Building a manufacturing plant is a notable sign of Biogen’s commitment to developing and commercializing gene therapies. The company has made several acquisitions and research deals in the field, seeking to diversify its pipeline.

Most recently, Biogen announced plans to work with Germany’s ViGeneronon gene therapies for inherited eye diseases. Last year, the company signed a deal with Sangamo Therapeutics’ to develop gene editing medicines for neurological conditions including Alzheimer’s disease.

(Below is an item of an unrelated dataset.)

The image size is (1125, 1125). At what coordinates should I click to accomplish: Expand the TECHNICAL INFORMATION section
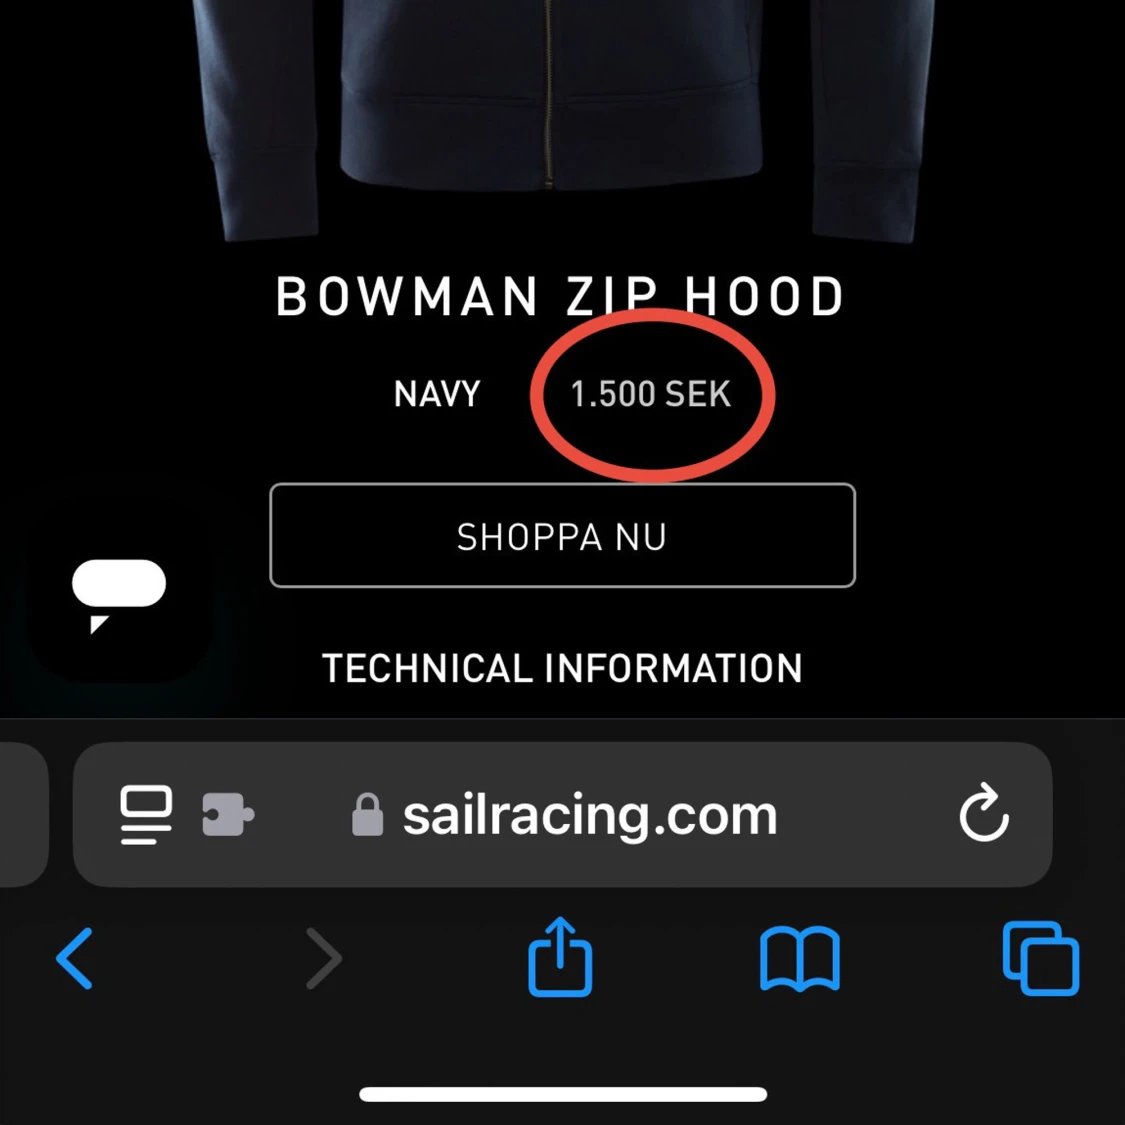[562, 668]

In 2019, Biogen bought Nightstar Therapeutics for about $800 million to acquire a group of experimental gene therapies for inherited retinal diseases. One of the treatments is in Phase 3 testing for choroideremia and another is in a Phase 2 trial for X-linked retinitis pigmentosa. At the time of the acquisition, Biogen said both could be on the market early this decade.

But Nightstar didn’t have its own in-house manufacturing capabilities, a crucial asset for gene therapy developers. The new plant in North Carolina will give Biogen more control and oversight over gene therapy development and commercialization of any that might succeed.

The company joins a number of gene therapy developers — including Audentes Therapeutics, Pfizer, Bluebird bio and AveXis — who have chosen North Carolina to build manufacturing plants.

Even as companies build out internal manufacturing capabilities, contract manufacturers are also rushing to meet demand. Just last year, Catalent said it would spend $130 million to build five more gene therapy manufacturing suites at its plant in Harmans, Maryland, and Thermo Fisher announced a $180 million investment in a site for the viral vectors used to convey gene therapies into human cells.